Back in the late 19th and early 20th century, shopping for a watch was a different experience. While millions of pocket watches were sold as complete timepieces, millions more were sold on a “build your own” basis . . .
Buyers would start by choosing a movement/dial combination; selecting from a variety of manufacturers’ movements, made in a number of different grades. Buyers considered the price, accuracy, dependability and style of the movement that would measure the moments of their life.
After that, the buyer would choose a case according to their station in life. Cases ranged from plain base metal to meticulously engraved and/or stamped 10k or 18k gold.
The watch dealer instructed the watchmaker to insert the movement into the case and make sure the watch was running smoothly and accurately. The dealer would take the customer’s money, present the finished pocket watch and bid them farewell – expecting to see them again in a year’s time for a service and, hopefully, a move up the pocket watch price ladder.
Watchmakers like Waltham, Hamilton, Elgin, Hampden, Rockford and Illinois would show sample movements to dealers in a special “salesman’s case” (what wristwatch people call an “exhibition caseback”). Normally hidden behind a protective rear metal cover, the watch’s movement was revealed in all its glory; its elegantly decorated wheels and cogs working in perfect synchronized harmony.
Dealers would keep salesmen-cased pocket watches on hand to show customers exactly what they were buying. More than that, American watchmakers and dealers understood the hypnotic allure of a ticking movement. They used the salesman case to win business in a highly competitive market.
That said, all concerned understood that a pocket watch was a delicate device (hence pocket watch chains). The crystal could be scratched or broken. Dust could destroy a pocket watch’s accuracy and longevity. (America in the late 19th and early 20th century was an extremely dusty place.)
All of which meant that even open-faced pocket watches – a pocket watch with no front cover, as specified by railway standards – walked out a dealer’s door protected by a solid metal caseback. Sensibly enough, the market chose utility and status over naked beauty.

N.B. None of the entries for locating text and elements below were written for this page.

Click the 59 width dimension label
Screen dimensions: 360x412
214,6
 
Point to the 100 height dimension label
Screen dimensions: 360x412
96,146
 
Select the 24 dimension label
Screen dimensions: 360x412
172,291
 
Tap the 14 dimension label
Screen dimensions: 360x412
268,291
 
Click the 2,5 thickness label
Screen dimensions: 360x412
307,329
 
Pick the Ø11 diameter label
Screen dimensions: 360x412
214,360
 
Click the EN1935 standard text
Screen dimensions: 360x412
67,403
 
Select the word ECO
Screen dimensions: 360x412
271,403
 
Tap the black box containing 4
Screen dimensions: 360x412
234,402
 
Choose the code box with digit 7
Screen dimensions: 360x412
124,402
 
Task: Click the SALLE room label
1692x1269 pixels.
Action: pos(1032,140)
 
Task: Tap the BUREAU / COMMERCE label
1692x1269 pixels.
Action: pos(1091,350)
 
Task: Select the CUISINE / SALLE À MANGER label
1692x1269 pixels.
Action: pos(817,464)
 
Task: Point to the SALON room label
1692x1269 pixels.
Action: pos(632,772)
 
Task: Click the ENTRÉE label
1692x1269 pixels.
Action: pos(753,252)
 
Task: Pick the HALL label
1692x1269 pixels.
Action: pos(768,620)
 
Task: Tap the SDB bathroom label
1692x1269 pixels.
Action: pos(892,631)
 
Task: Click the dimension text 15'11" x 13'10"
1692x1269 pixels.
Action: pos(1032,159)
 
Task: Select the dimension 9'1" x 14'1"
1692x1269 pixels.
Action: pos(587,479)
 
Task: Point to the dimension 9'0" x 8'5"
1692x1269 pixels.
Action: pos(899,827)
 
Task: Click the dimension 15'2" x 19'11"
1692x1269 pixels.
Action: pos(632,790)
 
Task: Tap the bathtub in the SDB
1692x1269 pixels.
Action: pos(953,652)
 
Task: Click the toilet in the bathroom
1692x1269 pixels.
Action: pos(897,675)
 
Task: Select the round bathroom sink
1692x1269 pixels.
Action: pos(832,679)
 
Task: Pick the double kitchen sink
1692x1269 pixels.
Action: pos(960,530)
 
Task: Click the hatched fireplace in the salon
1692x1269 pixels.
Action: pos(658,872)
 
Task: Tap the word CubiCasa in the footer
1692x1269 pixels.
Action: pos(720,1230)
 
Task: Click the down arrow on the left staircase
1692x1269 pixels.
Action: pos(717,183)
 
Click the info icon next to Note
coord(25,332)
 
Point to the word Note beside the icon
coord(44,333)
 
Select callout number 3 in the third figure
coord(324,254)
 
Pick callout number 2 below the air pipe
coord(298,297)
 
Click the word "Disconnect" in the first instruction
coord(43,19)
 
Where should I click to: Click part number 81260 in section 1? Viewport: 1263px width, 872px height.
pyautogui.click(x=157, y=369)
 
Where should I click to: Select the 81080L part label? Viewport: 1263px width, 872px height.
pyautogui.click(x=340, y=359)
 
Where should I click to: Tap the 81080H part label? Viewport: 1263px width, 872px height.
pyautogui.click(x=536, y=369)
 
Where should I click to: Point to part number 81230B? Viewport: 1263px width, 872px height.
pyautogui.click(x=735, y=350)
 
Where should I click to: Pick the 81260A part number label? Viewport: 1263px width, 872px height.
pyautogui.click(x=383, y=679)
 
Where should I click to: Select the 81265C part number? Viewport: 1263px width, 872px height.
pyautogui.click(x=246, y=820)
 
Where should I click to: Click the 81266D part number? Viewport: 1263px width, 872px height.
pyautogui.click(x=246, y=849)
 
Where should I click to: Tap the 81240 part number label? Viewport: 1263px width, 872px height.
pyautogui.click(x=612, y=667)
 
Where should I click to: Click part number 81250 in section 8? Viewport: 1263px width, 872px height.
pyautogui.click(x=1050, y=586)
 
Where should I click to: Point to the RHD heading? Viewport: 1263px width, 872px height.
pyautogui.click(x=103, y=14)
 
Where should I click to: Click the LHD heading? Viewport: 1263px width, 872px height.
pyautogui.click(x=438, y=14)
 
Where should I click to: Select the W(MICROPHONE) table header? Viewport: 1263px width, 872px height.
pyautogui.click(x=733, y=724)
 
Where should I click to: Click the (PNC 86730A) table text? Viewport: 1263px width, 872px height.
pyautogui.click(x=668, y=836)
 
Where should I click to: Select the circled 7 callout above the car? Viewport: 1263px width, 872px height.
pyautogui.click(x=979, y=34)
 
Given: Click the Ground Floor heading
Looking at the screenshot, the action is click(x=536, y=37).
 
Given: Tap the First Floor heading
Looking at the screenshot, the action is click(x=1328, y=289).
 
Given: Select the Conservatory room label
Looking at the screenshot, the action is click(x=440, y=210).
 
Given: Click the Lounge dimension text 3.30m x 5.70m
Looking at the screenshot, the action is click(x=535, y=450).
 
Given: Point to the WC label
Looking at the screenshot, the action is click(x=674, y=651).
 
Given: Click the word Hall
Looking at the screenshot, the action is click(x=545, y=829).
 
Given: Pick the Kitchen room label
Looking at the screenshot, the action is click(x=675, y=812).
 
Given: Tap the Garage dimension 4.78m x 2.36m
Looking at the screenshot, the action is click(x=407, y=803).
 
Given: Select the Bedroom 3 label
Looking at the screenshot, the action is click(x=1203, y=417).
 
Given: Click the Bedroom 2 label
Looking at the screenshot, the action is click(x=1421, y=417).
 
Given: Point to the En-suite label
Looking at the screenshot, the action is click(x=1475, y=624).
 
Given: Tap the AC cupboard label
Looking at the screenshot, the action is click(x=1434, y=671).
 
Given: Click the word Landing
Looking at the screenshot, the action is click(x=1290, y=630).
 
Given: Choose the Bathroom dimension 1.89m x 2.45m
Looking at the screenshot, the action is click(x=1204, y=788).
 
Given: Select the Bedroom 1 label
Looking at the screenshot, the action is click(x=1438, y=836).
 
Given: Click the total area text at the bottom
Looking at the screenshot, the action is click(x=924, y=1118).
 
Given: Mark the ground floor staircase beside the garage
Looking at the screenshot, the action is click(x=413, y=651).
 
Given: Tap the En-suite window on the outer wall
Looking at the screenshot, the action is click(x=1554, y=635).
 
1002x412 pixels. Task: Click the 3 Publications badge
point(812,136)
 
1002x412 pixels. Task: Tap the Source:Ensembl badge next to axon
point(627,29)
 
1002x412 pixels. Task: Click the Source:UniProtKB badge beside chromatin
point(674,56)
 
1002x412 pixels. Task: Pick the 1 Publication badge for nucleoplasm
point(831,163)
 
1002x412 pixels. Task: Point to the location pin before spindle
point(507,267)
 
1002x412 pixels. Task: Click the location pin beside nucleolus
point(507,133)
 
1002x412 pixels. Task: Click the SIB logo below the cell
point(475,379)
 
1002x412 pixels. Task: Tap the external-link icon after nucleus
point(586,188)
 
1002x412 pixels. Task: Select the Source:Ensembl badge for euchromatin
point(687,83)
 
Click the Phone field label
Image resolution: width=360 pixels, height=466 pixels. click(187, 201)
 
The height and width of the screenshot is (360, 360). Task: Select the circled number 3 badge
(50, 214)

In World War I, American soldiers learned the practical advantages of wearing a wrist watch, previously considered a ladies’ fashion item. The pocket watch fell from favor. By the 1950’s, pocket watches were something Dad or grandpa wore before wrist watches were invented.
Enter pocket watch collectors.
Pursuing authenticity, the vast majority of pocket watch collectors buy pocket watches with solid casebacks. Very few collectors (including our publisher) prefer to wear or display their pocket watch in a vintage (top image) or modern “salesman case” (below). Right answer.
Imagine sitting around a campfire. You smell the smoke curling your nostrils. You feel the heat on your skin. You stare at the flickering flames. But you can’t see the embers’ enchanting glow.
The embers power the fire much like the movement powers the watch. Without seeing a pocket watch movement at work, it’s impossible to experience the full mystery, majesty and thrill of an American pocket watch.
Solid pocket watch casebacks can be beautiful beyond measure, but they discourage wrist watch collectors from expanding their collection to include relatively inexpensive, accurate and reliable American pocket watches. Oblivious to the bits that move the hands, they easily dismiss pocket watches as quaint machines that tell time in an antiquated format.
To broaden the interest of watch enthusiasts, to preserve our uniquely American heritage, we need to go back for the future. To re-equip American pocket watches with vintage or modern salesman’s cases. To reveal the full and complete majesty of these engineering marvels.
American pocket watches were manufactured to strict standards to fit specific case sizes. Removing a solid back case and fitting it with a salesman’s case is a simple and inexpensive process. It allows collectors to sideline – but not abandon -the original solid cases, preserving both the watch and the case for generations to come.
So-called “seasoned collectors” are appalled by the idea. (Don’t get them started on bluing screws and other parts to make them pop.) They view themselves as preservationists. Guardians of historical authenticity.
Placing an American pocket watch into a salesman case isn’t defiling history, it’s making history more accessible. It stimulates aesthetic interest in America pocket watches – watches that will otherwise be, at best, shoved in a drawer and forgotten. At worst, allowed to disintegrate and disappear.
To preserve America’s unique horological history, American pocket watch movements should be put on full display. Doing so replaces the pragmatism associated with American pocket watches with awe and admiration. Salesman’s casebacks give these magnificent timepieces a new lease of life.